:: REQUIRED WORK ::
Locate every line in the records below that contains the word "field" and copy each of those lines, treating uppercase and lowercase letters as different.

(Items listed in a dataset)
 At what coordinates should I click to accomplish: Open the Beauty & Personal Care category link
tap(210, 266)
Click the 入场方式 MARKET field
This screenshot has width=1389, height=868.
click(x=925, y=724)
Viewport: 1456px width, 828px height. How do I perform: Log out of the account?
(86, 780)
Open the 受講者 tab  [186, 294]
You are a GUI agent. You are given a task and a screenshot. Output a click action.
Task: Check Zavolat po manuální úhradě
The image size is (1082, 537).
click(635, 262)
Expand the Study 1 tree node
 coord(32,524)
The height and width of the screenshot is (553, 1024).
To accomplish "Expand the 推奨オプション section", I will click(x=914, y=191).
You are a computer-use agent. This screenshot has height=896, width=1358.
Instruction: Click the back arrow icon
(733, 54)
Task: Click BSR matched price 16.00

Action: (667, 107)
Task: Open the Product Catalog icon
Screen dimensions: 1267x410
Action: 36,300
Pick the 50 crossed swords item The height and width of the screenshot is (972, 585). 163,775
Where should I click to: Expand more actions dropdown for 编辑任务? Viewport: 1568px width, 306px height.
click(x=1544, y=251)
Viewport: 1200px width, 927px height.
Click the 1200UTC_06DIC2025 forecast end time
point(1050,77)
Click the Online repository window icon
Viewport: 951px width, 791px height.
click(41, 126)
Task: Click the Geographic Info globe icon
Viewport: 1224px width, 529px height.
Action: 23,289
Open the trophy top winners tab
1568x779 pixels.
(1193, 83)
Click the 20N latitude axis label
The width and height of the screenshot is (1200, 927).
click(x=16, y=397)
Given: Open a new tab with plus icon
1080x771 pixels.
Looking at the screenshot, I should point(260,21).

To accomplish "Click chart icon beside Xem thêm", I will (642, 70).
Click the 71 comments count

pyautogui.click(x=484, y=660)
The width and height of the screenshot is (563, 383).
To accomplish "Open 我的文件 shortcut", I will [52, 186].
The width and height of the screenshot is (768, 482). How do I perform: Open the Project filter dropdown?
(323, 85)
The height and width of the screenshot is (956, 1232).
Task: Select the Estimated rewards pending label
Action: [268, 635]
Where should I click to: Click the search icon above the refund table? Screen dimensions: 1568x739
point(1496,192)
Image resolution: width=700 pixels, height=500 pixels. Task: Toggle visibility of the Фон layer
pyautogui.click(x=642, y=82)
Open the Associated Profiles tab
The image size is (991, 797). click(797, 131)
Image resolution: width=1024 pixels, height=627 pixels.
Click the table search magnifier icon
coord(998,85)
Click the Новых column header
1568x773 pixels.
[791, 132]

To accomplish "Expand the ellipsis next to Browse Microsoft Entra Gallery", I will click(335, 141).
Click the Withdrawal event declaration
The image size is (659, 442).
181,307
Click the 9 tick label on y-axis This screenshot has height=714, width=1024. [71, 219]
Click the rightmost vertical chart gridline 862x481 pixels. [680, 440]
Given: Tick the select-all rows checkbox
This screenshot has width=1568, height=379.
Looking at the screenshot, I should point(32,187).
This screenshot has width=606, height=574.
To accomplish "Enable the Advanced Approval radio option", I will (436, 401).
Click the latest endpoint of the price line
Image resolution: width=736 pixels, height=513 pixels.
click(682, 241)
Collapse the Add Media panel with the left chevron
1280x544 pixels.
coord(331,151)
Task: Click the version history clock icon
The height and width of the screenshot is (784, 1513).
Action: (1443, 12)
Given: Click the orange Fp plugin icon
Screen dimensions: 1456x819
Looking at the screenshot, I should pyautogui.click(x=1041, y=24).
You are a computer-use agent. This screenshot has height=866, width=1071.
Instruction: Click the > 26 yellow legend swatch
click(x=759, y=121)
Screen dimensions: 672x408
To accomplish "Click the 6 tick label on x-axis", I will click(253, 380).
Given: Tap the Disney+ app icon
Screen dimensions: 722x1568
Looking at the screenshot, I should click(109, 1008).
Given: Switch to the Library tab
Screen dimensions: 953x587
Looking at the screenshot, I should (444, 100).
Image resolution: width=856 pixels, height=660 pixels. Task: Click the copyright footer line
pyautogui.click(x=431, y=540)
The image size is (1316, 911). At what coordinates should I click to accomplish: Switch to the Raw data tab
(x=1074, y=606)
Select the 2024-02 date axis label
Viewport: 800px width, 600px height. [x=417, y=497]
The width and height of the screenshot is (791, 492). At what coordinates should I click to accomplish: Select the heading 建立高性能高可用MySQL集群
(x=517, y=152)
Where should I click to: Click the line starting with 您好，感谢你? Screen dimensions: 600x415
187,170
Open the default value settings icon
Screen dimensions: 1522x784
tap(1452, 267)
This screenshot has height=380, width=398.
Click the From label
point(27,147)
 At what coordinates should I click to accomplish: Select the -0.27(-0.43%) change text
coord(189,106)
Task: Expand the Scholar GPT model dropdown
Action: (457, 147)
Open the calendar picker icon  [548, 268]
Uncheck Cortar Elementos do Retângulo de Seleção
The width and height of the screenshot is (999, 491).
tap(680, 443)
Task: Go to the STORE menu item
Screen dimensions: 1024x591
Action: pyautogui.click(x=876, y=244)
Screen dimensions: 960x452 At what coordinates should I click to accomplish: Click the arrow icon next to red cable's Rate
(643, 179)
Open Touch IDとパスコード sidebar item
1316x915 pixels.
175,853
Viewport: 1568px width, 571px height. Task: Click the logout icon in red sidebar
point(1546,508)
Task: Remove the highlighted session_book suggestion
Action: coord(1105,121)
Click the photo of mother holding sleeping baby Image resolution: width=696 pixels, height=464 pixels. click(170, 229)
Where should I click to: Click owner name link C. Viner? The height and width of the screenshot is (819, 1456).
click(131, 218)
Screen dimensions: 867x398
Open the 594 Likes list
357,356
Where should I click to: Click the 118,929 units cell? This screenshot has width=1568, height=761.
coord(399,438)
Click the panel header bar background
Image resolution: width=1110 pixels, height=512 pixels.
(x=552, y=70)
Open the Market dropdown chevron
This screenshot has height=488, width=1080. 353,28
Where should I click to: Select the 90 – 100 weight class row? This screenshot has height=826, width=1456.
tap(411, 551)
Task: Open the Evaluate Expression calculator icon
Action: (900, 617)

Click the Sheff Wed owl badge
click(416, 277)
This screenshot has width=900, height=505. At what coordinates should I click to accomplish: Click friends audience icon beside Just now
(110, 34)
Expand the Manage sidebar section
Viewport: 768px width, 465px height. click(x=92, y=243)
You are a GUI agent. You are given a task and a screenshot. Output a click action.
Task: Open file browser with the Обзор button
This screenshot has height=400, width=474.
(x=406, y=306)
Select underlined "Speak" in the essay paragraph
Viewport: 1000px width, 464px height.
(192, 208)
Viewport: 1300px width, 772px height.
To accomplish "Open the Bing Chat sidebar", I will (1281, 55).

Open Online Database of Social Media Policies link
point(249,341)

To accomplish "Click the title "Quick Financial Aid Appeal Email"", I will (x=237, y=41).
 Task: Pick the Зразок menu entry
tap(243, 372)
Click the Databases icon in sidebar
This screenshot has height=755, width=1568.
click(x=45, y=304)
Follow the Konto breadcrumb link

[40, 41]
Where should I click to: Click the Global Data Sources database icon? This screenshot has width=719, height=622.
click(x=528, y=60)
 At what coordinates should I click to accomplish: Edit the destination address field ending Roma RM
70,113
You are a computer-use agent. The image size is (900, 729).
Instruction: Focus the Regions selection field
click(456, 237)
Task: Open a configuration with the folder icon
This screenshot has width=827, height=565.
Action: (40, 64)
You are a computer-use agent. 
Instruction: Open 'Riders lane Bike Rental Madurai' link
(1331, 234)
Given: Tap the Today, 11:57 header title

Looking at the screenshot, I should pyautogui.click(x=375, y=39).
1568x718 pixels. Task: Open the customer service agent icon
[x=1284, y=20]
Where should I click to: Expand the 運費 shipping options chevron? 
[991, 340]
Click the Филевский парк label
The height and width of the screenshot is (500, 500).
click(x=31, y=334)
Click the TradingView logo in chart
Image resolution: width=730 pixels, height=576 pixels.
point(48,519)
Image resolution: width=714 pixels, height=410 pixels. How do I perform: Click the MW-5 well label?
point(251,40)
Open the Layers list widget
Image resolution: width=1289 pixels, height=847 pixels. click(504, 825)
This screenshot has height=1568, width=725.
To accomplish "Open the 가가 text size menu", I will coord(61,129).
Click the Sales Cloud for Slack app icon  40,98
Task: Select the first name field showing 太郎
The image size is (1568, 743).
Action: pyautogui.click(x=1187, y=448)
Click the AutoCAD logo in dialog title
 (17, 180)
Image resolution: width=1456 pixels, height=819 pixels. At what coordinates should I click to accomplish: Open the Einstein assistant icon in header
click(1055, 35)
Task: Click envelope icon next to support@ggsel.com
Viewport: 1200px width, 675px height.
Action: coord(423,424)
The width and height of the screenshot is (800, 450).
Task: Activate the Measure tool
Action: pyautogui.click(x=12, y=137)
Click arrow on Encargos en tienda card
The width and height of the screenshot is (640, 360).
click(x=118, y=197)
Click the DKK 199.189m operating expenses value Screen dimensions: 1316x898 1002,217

:: TASK ANSWER ::
Click the 入场方式 MARKET field
 At what coordinates should I click to accomplish: Edit the destination address field ending Roma RM
Instruction: Focus the Regions selection field
Task: Select the first name field showing 太郎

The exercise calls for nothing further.